An insurance claims adjuster gathers and analyzes information about various insurance claims. He or she attempts to determine the legitimacy of a claim, deciding whether or not an incident should be covered under a specific insurance policy. An adjuster then negotiates compensation terms with the claimant. A claim which is not settled is usually brought to court, where an insurance claims adjuster may be required to provide expert testimony and present reports to a judge.
In order to find out information about an accident, injury, or property damage claim, an insurance claims adjuster might conduct interviews with law enforcement personnel, witnesses, and the claimant. He or she may investigate hospital records in the event of bodily injury, or review a mechanic's repair estimates in the case of an automobile accident. An adjuster frequently performs firsthand inspections of damage to property and automobiles, and consults with experts to evaluate fair compensation rates. After gathering sufficient information, an adjuster usually creates a claim report and attempts to settle with the claimant.
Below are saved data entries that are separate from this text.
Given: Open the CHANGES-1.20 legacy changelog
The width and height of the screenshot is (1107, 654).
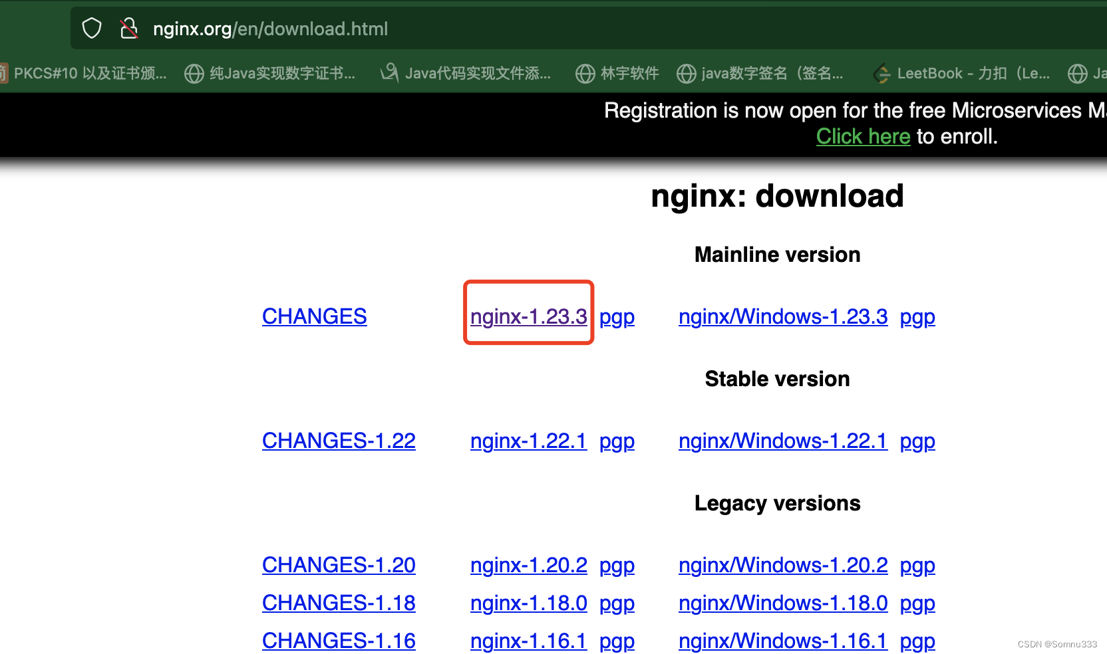Looking at the screenshot, I should pos(338,564).
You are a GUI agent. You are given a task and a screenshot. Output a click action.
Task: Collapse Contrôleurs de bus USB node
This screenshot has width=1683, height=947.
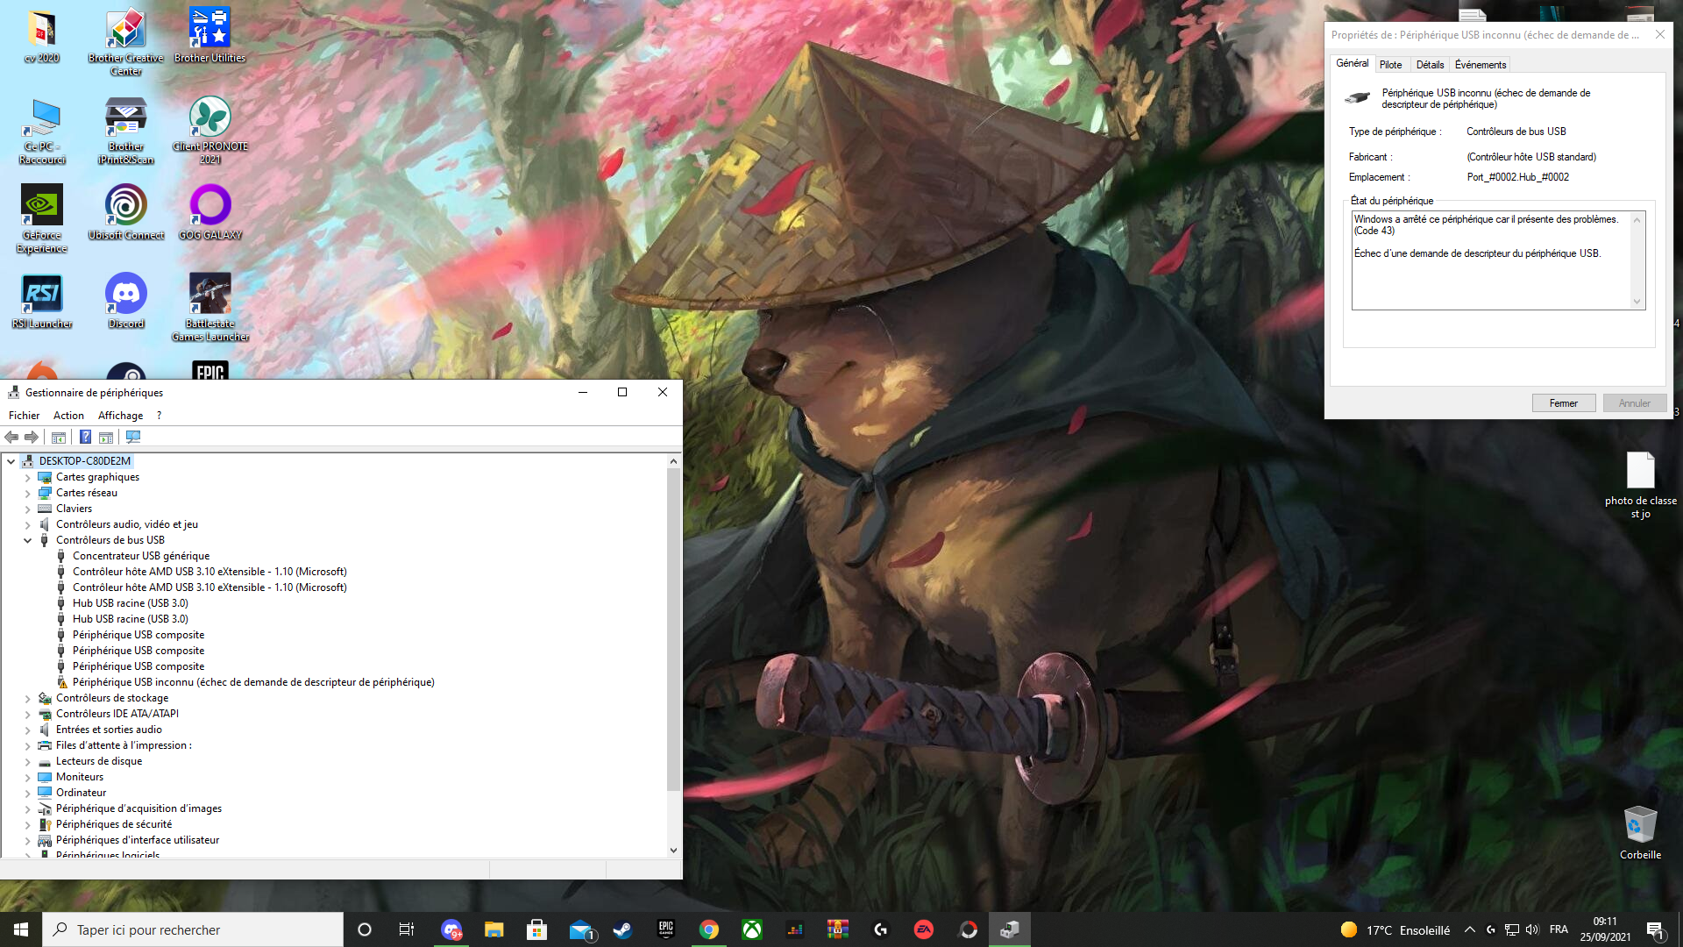27,541
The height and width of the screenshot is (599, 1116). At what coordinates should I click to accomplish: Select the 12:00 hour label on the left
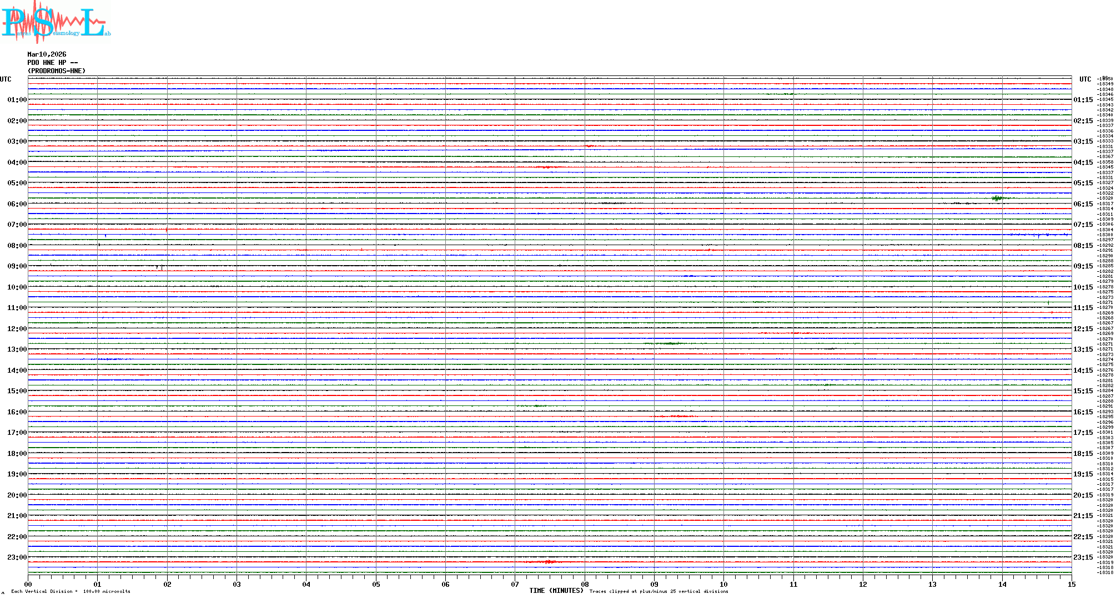[17, 329]
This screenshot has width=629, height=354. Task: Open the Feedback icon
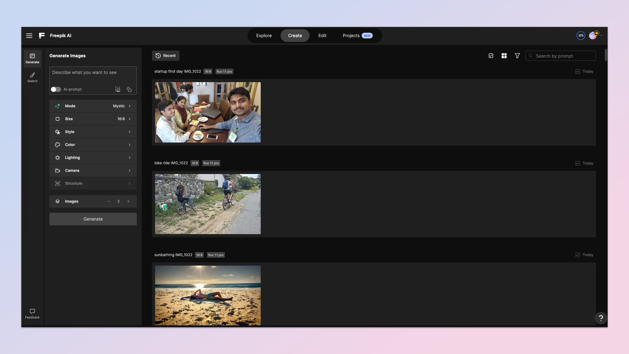(32, 314)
Many claims adjusters find employment with companies which specialize in property and casualty insurance services, though others find work with public firms or become independent freelance adjusters. An insurance claims adjuster at a public firm is contracted by the claimant rather than the insurance provider. Though the job duties and responsibilities are the same, public adjusters attempt to negotiate claims in favor of the individual instead of the insurance company. Freelance claims adjusters are typically contracted by insurance carriers that do not staff permanent adjusters.
To become an insurance claims adjuster, a person must typically have at least a high school diploma, though many employers prefer applicants with associate's or bachelor's degrees in business management or accounting. Many universities, community colleges, and accredited online schools offer programs helpful to prospective insurance claims adjusters. Established claims adjusters frequently pursue continuing education to stay up to date on changing insurance laws and new legal procedures.
Many states require adjusters to become licensed by fulfilling certain education requirements and passing a standard exam. Licensing requirements are generally stricter for public and freelance adjusters than for employees of an established insurance company. Once licensing requirements are met, a new insurance claims adjuster usually receives on the job training by experienced adjusters. New adjusters typically begin by handling small claims to gain experience. In addition, many professionals receive certification from various professional organizations to improve their chances of finding adjuster jobs.